Elecrocardiogram (ECG):

  • ECG is a graphical representation of the electrical activity of the heart during a cardiac cycle. Activity stimulates the heart to contract more vigorously than it does when the body is at rest.
  •  The ECG apparatus sensor measures cardiac electrical potential waveforms (voltages) produced by the heart as its chambers contract.
  • The ECG is not a direct measure of heart muscle activity. However, a comparison of the ECG measured during rest and the ECG measured after mild exercise may indicate the changes that take place in the cycle of heart contractions due to activity.
  • Each peak in the ECG is identified with a letter from P to T that corresponds to a specific electrical activity of the heart. One part of a typical ECG is a ‘flat line’ or trace indicating no detectable electrical activity. This line is called the Isoelectric line. Deviation from this line indicates electrical activity of the heart muscles.

    P –Wave:

    Is a small upward wave representing impulse generated by SA node. It causes atrial depolarisation resulting in atrial contraction.

    QRS Complex:

    Is a small upward wave representing impulse generated by SA node. It causes atrial depolarisation resulting in atrial contraction.
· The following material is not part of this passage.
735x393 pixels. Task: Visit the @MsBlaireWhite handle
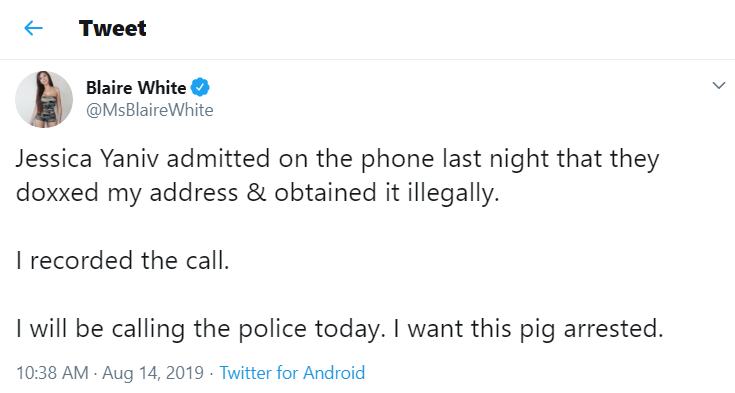(150, 110)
    After a return to the Isoelectric line there is a short delay. Then ORS complex begins as downward deflection, continues as large upward triangular wave and ends as downward wave. It shows spreading of impulse from SA node to AV node, then to Bundle of His and purkinje fibres. It causes ventricular depolarization resulting in ventricle contraction.

    T –Wave:

    After a short period of time the chemical ions that have been involved in the contraction migrate back to their original locations. The movement of these ions generates an upward wave that then returns to the Isoelectric line. It is broad upward wave which represents ventricle repolarization resulting in ventricle relaxation.
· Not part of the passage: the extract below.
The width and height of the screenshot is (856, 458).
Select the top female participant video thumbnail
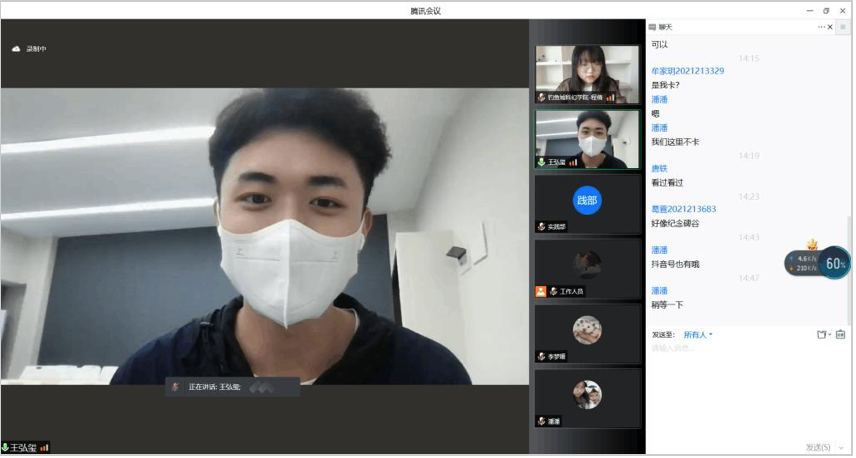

Terminology in Cardiac Activity:

Refractory Period:

  • Once cardiac muscle has begun to contract it can not respond to any other stmulus (whatever may be its intensity) until it begins to relax. This is known as refractory period. During this period second contraction can not be initiated.
  • This prolonged refractory period  gives sufficient time gap for cardiac muscles to relax. Due to this arrangement cardiac muscles never fatigued or in a state of sustained contraction (tetanisation).

Stroke Volume:

  • Stroke volume (SV) is the amount of blood ejected by a ventricle during each systole.
  • Stroke volume is related to the stretch on the heart before it contracts (preload), forcefulness of contraction (contractility) and pressure that must be exerted before ventricular ejection can begin (afterload).
  • A healthy heart pumps out all the blood that has entered its chamber during the previous diastole. At rest this is 50-60 % of the total volume because 40-50 % remains in ventricle after each contraction.
  • Hence, Stroke Volume (SV) = End Diastolic Volume (EDV) – End Systolic Volume (ESV)

Cardiac Output:

  • The amount of blood flowing from the heart over a given period of time is called as cardiac output.
  • It depends on stroke volume and the heart rate.
  • Thus cardiac output (in litre per minute) = Stroke volume (SV) ( in mlitre) x Heart rate (in per minute)
  • Fcator affecting cardiac output are ventricular end diastolic volume, venous return, strength of myocardial contraction, blood volume, autonomic nerve simulation, activity and exercise, emotional state, gender, age, body temperature, baroreceptor reflex.
  • The rise in cardiac output ensures enhanced supply of oxygen and nutrients to contracting muscles.
  • During sleep cardiac output falls.

Cardiac Reserve:

  • The ratio of maximum cardiac output a person can achieve to cardiac output at rest is called cardiac reserve.
  • An average value is 4 to 5. Top athlete may have the value upto 8. People suffering with heart diseases have low or negligibe cardiac reserve. Hence they are ftigued very easily during even simple daily work.